The furnished holiday letting (FHL) tax regime is to be abolished from 6 April 2025 (1 April 2025 for companies). HMRC has recently published guidance on how this will work, although there is still some uncertainty.

From April 2025 FHLs and buy-to-lets will have the same tax treatment, with income and expenses from both pooled together. FHL finance costs will be restricted to a basic-rate tax deduction, although companies avoid this restriction.

Key changes

Unused FHL losses: These can be carried forward and set against future property income. This is quite generous: under the old regime, losses could only be relieved against future profits of the same FHL business.

Capital allowances: Where a FHL business has a pool of capital allowance expenditure, writing down allowances can continue to be claimed. Any new expenditure from April 2025 onwards will only be deductible where certain domestic items are being replaced (not the initial purchase cost).

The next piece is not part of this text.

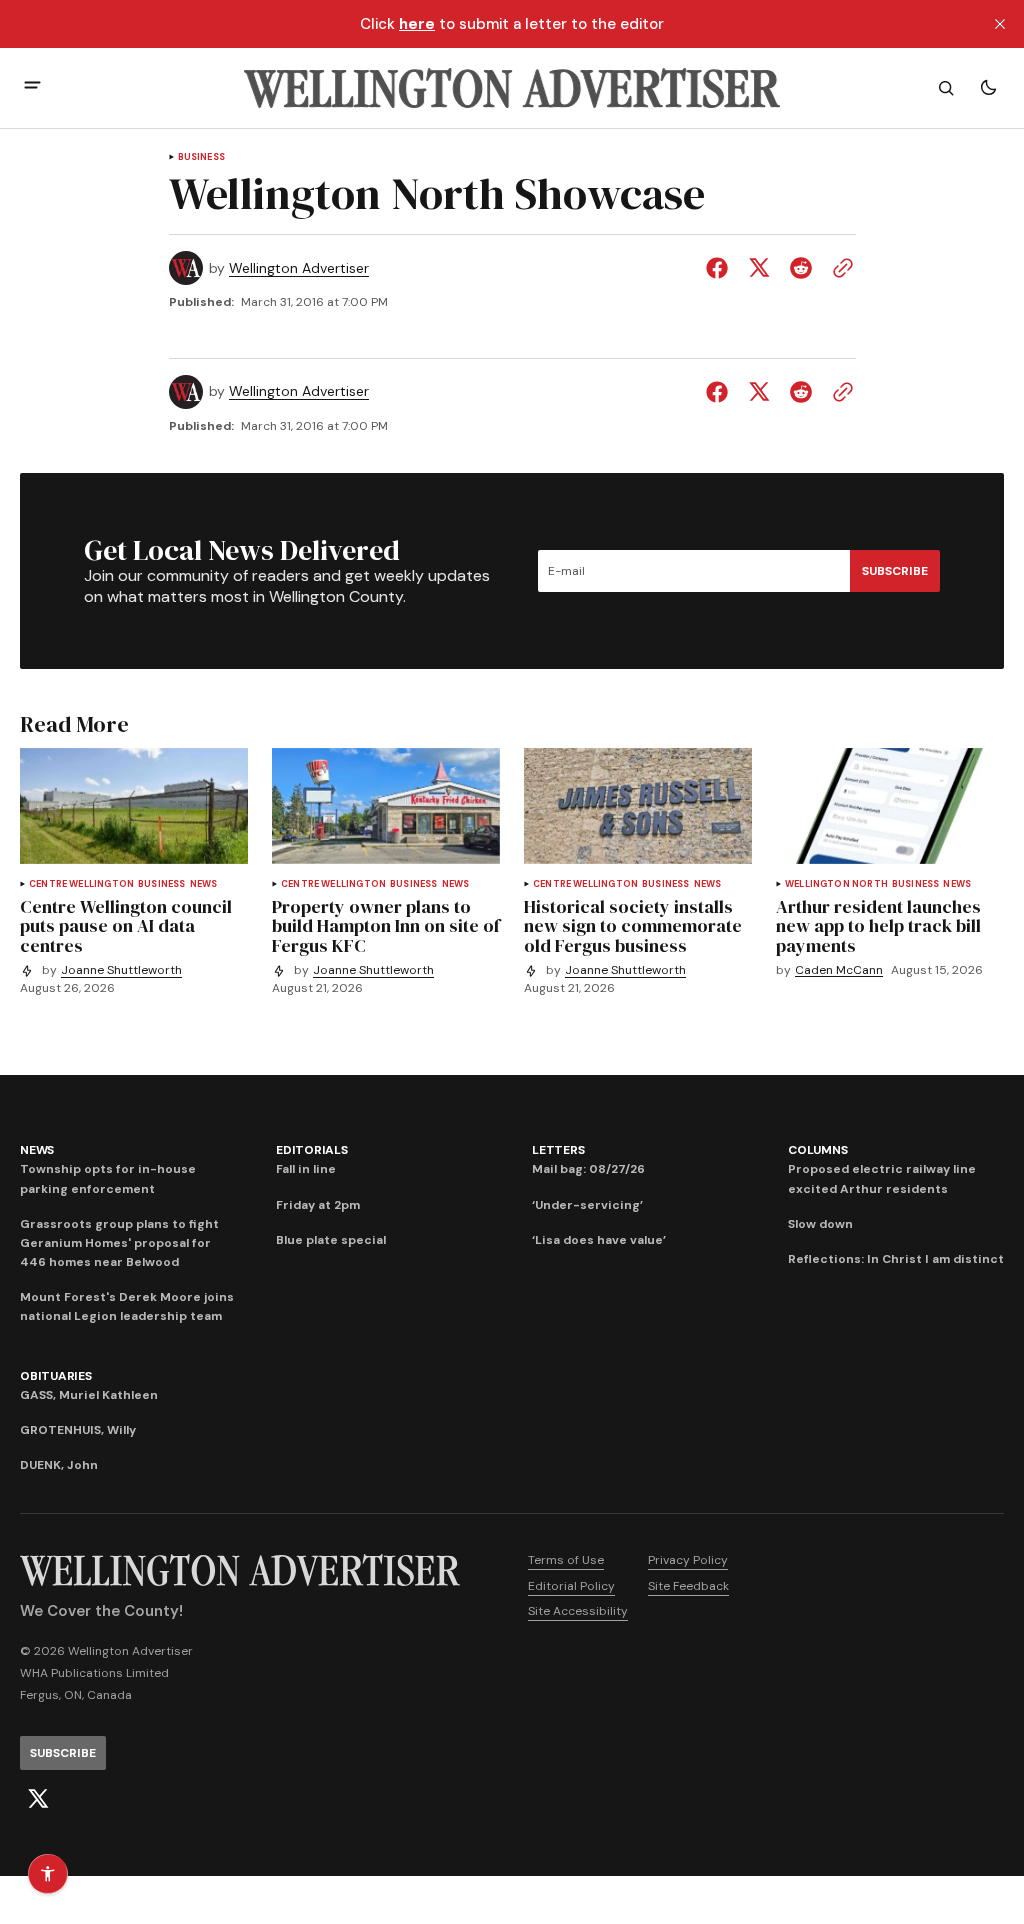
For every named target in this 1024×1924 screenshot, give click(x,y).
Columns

Business asset disposal relief: Relief can still apply for three years after a business has ceased trading. However, the abolition of the FHL regime doesn’t count as cessation, so relief will not be available unless cessation actually takes place by 5 April 2025 (31 March 2025 for a company).

VAT: Despite the end of the FHL regime, rent from holiday accommodation will still be subject to VAT if the registration threshold is breached.

Trading activities?

Despite the repeal of the FHL regime, there will be a few letting businesses which continue to qualify as a trade. However, HMRC has declined to introduce a brightline test which would have clearly set out the distinction between property letting and trading activities.

Landlords of jointly let property need to be aware that the rules for sharing income will change. For buy-to lets, income is split 50:50 for husbands and wives or civil partners, unless the appropriate form is submitted to HMRC.